Driving cars had always been a fascination for me. I started learning to drive way back in 2009. I was so excited that I even wrote a blog about it (though that blog lasted only for a month containing 3 blogs). Thankfully, unlike my previous blogs, the driving force for my driving remained constant and on the raising. I used to drive the car here and there, some times scared, many times cautiously, but the learning process continued. It was in 2016 that I can safely say that I became a pro at it. I had my first art exhibition in August that year and I took the car daily to my show that week. I would return home after the closing hours of the show and that being the peak office (returning home) hours I would everyday be stuck in jam packed traffic. It was the driving in this traffic that gave me my confidence and the rest is really history. Our family has taken multiple road trips since then and I have been on the driving end of all of them and I enjoy it to my very core.

I had heard a lot of stories about people living in US from our numerous relatives settled out there but the first opportunity I got to go there was in 2013 and listening to the US ways of life versus actually being there were two different things altogether. Everything is so clean and well maintained. There is so much of greenery everywhere. The traffic is regulated and followed. There are no posters of movies or various political parties stuck on the walls throughout the roads. There are no electric wires hanging all along the roads. The list goes on.

Likewise driving in the US is also very different from driving in India. For starters we drive on opposite sides of the roads. Our free left turns are their free right turns. People wait their turns to go in US compared to loud honks and flashing of lights to show that I should go first. Many a times both the parties just keep showing lights and moving not caring about the other one at all unless finally one has to forcefully stop because there is no way left. So it is no wonder that driving in these two places is a challenge.

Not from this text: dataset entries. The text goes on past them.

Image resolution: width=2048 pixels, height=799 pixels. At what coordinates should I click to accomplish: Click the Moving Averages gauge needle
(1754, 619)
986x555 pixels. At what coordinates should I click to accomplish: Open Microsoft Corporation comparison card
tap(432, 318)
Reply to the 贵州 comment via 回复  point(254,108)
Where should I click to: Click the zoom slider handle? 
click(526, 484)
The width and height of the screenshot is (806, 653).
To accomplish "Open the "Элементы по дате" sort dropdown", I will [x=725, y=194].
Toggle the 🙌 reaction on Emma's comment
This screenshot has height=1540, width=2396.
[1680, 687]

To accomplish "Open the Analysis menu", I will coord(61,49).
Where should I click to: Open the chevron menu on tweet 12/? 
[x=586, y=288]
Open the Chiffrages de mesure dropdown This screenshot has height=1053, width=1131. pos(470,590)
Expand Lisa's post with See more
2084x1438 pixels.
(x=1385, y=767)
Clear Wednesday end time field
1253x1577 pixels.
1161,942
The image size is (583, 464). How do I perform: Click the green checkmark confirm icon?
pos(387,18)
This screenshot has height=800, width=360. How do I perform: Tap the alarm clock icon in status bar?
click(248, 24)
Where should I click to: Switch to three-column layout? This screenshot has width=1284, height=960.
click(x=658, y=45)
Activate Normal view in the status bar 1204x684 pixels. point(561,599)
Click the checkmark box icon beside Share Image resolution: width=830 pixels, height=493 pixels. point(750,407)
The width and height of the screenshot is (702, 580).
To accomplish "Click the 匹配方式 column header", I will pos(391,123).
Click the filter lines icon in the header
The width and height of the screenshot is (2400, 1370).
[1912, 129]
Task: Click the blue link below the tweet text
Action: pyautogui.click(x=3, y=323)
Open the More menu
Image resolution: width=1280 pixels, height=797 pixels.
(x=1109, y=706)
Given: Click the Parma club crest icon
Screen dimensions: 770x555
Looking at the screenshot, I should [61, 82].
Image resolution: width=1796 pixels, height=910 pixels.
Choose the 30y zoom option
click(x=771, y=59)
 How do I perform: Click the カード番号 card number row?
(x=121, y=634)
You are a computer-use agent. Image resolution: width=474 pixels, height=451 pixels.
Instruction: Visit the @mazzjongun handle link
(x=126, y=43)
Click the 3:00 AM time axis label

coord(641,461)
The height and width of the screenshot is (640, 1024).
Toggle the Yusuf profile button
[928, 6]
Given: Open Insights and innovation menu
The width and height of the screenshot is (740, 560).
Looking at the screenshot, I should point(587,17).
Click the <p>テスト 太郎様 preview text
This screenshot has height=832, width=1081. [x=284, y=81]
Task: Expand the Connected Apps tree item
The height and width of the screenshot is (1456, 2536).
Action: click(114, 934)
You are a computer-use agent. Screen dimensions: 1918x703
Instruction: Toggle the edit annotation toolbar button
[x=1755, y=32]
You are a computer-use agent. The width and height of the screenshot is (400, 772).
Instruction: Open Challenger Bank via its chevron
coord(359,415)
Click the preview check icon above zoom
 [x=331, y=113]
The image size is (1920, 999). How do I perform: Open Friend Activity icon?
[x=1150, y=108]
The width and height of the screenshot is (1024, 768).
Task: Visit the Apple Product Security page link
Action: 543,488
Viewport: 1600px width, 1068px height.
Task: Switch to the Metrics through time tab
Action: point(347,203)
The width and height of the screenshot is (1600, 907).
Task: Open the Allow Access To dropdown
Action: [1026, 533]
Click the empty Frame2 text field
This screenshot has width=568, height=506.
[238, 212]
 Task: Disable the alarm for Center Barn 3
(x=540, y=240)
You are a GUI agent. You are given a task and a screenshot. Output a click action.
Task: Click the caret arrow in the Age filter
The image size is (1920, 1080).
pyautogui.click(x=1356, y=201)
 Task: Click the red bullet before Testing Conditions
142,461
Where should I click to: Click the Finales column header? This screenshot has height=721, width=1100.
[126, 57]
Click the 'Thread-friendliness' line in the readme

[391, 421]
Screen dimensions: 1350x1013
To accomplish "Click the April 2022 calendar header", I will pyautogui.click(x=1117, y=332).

My husband is one of the people who accepted the challenge and was successful in driving in both countries. He studied in the US and used to drive there, after returning to India, albeit all hurdles (which he had many, I must say) he overcame them all and started driving fabulously in India. By now he had become a typical Indian driver adhering to all the (non-formal) rules like loud honking, overtaking wherever possible. He was a pro in Indian driving by now (and I don’t mean it in any derogatory sense). So now when we went to US and he decided to drive there, it took him lot a lot of focussed efforts to go ahead with it. He had to power off his Indian driving skills (legal and non-formal) and switch to the rules of the US. This was tough but he did it and quite commendably that too.

We were taking long road trips in the US, having super fun and taking in the local air. One afternoon, we were in the town of Ithaca trying to get some take out food for lunch. We were at a crossroad with just one car in front of us and that car was standing in the middle of the road (for what reason, we had no idea). Now our Indian brains got turned on and proudly overtook the car. The lady inside the car became furious and honked big and loud at us (being honked at is a huge deal over there) and yelled at us saying, “Don’t you have any patience? Do you think I’m waiting here for no reason?”

We were very embarrassed. It was not our intension to really break the rules. We would have waited, but its just that our Indian traffic brains got the better of us. But we really didn’t have the time or opportunity to explain or apologize to the lady in the car. But one thing did happen in the rest of the trip, we were extremely cautious with even the tiniest thing even in the scarcest lanes.